- [WHAT YOU SHOULD DO] Going down the listing below, print exactly each line from the one with "Image resolution: width=643" up to and including the one with "The height and width of the screenshot is (653, 443).", and skip the rest.

- [RECORDED DATA]
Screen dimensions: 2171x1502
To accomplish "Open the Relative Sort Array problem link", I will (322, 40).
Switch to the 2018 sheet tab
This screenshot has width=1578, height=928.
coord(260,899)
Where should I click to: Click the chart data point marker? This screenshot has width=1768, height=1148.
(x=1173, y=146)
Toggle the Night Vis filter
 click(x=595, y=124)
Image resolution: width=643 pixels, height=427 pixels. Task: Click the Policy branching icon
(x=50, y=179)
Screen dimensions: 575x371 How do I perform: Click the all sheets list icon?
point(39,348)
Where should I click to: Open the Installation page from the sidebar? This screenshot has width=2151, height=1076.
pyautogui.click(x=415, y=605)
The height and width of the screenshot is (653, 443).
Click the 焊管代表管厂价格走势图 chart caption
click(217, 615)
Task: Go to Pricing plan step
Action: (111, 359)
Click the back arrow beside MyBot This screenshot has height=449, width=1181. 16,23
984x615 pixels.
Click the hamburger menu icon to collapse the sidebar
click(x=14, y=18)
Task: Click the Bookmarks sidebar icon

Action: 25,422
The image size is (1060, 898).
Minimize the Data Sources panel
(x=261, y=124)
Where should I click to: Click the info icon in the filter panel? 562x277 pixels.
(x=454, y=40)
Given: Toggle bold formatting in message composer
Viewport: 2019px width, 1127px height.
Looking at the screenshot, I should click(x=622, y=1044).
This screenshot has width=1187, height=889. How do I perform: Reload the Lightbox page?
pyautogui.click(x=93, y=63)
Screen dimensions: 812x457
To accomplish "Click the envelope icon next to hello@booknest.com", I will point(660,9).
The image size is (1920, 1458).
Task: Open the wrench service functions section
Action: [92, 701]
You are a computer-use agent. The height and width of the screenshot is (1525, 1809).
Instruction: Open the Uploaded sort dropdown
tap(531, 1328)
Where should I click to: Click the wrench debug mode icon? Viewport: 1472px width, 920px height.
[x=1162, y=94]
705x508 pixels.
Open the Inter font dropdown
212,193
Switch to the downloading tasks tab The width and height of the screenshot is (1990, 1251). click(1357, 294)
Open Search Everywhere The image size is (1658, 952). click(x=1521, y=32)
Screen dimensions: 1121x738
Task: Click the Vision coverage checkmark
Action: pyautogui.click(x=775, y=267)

- [WRITTEN RESPONSE]
Image resolution: width=643 pixels, height=427 pixels. Task: Click the Policy branching icon
(x=50, y=179)
Screen dimensions: 575x371 How do I perform: Click the all sheets list icon?
point(39,348)
Where should I click to: Open the Installation page from the sidebar? This screenshot has width=2151, height=1076.
pyautogui.click(x=415, y=605)
The height and width of the screenshot is (653, 443).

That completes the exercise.